All the signs indicate that this could happen sooner rather than later in the UK. With a number of high-profile politicians stood in no man’s land on the left and former Prime Minister Tony Blair becoming increasingly vocal about his aspirations to support progressive voters the momentum is undeniably there, and a landslide victory for the Tories in June could push that over the edge. Jeremy Corbyn has said he won’t quit as Labour leader even if his party loses the election, and if Labour lose to the tune that we’re led to believe that may mobilise disillusioned politicians on the periphery of the party to splinter off.

Here’s five reasons why the Conservatives could be facing new opposition in 2022:

  • It will have the backing of existing political figureheads 

Jeremy Corbyn has received more resignation letters than he has had hot meals in his time in office, which leaves a lot of established politicians out in the wilderness. Sadiq Khan and Andy Burnham should have played big roles in promoting Corbyn’s leadership in the capitals of the north and south, yet both politicians have done their utmost to distance themselves from the leader. With former PM Tony Blair and figureheads such as David Miliband and Hilary Benn waiting in the wings, there is certainly enough heavyweight support to get a new party off the ground.

  • It will mobilise the disillusioned 48% 

With the Tories peddling a hard Brexit strategy over the next five years a new political party could seize on the support of the “48%” who voted to remain in the European Union by promoting closer ties to our continental partners. Early evidence suggests this could become a bigger proportion if negotiations don’t go well, and if the economy tumbles on the back of a bad Brexit then Leave voters will be quick to change their allegiance.

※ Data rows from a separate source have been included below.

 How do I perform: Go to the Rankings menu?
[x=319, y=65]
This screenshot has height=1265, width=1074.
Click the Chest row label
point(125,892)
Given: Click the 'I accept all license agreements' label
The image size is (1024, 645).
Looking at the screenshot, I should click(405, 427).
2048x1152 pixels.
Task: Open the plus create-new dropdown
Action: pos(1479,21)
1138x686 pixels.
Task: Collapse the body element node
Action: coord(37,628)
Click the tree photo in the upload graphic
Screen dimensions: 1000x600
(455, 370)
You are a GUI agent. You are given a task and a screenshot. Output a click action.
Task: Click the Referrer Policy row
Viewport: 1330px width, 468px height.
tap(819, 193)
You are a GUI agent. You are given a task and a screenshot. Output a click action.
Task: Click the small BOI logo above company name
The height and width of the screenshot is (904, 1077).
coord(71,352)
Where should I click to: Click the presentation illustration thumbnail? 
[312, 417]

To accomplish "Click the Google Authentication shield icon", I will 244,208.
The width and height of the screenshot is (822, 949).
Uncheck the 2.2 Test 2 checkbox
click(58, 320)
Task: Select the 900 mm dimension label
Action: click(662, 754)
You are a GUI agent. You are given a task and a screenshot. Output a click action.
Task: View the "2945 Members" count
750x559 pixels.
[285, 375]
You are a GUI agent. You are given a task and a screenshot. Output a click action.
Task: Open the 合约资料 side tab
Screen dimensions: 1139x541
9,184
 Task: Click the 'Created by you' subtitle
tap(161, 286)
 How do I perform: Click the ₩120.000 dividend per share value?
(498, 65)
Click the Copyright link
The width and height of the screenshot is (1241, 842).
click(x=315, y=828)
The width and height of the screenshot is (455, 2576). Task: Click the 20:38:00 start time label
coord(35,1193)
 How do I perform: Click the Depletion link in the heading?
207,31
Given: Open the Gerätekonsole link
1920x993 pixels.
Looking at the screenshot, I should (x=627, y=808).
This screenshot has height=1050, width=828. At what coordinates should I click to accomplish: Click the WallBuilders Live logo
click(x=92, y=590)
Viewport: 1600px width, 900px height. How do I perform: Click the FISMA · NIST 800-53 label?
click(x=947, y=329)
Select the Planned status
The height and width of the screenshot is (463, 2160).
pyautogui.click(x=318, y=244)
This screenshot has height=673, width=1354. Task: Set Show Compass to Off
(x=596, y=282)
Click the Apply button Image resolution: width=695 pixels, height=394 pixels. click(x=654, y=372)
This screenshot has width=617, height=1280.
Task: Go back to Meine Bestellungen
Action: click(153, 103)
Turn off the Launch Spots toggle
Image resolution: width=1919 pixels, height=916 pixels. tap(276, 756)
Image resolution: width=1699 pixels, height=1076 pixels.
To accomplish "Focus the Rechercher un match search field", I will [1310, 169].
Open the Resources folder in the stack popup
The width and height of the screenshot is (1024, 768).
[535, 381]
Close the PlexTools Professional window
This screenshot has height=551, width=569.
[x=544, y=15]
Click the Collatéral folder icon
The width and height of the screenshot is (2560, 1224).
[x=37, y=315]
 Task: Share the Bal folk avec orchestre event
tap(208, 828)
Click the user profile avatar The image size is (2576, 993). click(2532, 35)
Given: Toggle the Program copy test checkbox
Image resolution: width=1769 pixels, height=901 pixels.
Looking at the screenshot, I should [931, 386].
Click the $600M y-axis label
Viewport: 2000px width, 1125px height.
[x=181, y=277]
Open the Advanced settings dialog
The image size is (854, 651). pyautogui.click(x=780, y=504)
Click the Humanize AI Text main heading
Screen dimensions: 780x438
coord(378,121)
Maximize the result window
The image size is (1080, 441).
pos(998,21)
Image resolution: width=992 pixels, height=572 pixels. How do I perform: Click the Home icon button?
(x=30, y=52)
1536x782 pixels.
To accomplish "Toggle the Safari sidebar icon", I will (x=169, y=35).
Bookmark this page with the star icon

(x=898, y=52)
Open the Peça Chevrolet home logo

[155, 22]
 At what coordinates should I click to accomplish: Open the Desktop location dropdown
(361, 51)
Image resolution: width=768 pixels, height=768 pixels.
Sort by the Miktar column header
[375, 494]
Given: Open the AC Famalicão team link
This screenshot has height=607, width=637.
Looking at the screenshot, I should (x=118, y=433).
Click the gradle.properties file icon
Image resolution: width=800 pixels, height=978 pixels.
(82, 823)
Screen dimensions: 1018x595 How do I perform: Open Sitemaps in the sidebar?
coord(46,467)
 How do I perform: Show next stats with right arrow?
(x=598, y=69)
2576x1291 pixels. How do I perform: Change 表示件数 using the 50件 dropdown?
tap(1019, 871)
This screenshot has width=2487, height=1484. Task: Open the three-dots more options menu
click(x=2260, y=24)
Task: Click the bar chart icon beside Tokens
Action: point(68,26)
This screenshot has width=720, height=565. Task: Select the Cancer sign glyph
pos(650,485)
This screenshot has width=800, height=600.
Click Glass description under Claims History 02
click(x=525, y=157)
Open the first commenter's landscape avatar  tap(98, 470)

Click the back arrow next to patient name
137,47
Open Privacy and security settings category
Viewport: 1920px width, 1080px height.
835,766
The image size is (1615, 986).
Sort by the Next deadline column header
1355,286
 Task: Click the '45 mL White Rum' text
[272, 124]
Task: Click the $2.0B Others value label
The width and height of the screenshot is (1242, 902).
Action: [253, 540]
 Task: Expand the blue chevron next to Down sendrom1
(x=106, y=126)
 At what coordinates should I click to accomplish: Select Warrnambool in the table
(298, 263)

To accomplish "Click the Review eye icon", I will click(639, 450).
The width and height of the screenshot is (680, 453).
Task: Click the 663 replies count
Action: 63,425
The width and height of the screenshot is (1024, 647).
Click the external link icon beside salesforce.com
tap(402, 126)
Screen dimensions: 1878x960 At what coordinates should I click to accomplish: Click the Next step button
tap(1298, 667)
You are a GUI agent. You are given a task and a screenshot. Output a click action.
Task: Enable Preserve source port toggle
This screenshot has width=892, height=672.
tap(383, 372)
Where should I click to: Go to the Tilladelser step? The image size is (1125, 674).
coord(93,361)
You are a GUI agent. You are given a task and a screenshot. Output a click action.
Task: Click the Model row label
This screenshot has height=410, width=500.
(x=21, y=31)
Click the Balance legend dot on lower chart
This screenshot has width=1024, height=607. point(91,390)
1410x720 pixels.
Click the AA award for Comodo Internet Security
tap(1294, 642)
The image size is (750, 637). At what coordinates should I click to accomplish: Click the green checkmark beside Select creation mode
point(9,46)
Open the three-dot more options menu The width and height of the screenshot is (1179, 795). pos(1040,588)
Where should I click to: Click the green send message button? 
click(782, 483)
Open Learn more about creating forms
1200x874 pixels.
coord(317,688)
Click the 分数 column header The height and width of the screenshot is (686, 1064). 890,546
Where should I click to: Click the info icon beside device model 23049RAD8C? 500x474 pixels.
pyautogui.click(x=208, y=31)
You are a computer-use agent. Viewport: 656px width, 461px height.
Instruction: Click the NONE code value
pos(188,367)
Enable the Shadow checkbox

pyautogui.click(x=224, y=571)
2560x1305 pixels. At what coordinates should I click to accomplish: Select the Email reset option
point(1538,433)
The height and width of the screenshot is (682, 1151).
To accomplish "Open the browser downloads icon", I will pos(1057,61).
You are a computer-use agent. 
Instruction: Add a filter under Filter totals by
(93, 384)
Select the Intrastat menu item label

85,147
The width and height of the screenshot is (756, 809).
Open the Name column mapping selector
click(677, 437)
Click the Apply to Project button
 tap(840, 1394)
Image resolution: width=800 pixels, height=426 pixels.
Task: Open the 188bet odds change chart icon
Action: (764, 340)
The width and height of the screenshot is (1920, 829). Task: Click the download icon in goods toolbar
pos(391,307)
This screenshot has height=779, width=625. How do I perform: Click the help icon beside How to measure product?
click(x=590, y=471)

  • Uniting the north/ south divide 

With progressive left-leaning politicians in charge in Manchester and London a new party could unite the north and south and also offer a dynamic, new option in Scotland as aspirations of a new Scottish referendum fade. Scotland offers a precious 52 seats in parliament and many voters will soon turn away from the SNP if they can’t deliver on a national front. UKIP is a precious example of what happens to parties who focus too strongly on a single issue.

  • Appealing to young Brits

If 30 per cent more people under 25 vote, the Tories could lose the 2017 election, new research has found. But that very much depends on whether Corbyn can achieve that. Young people in Britain have more reason to be cheesed off than most at the moment as the cost of education spirals and property becomes unattainable. A new party that speaks to the younger generation could see a huge chunk of support appear out of nowhere.

  • Espousing 21st century Socialism 

And finally, a party that ties socialism with the 21st century and the challenges that presents will be successful no matter what side of the line they fall. Progressive liberalism is laying dormant at the moment, but a strong message of support that is relevant to today’s wants and needs could awake the beast.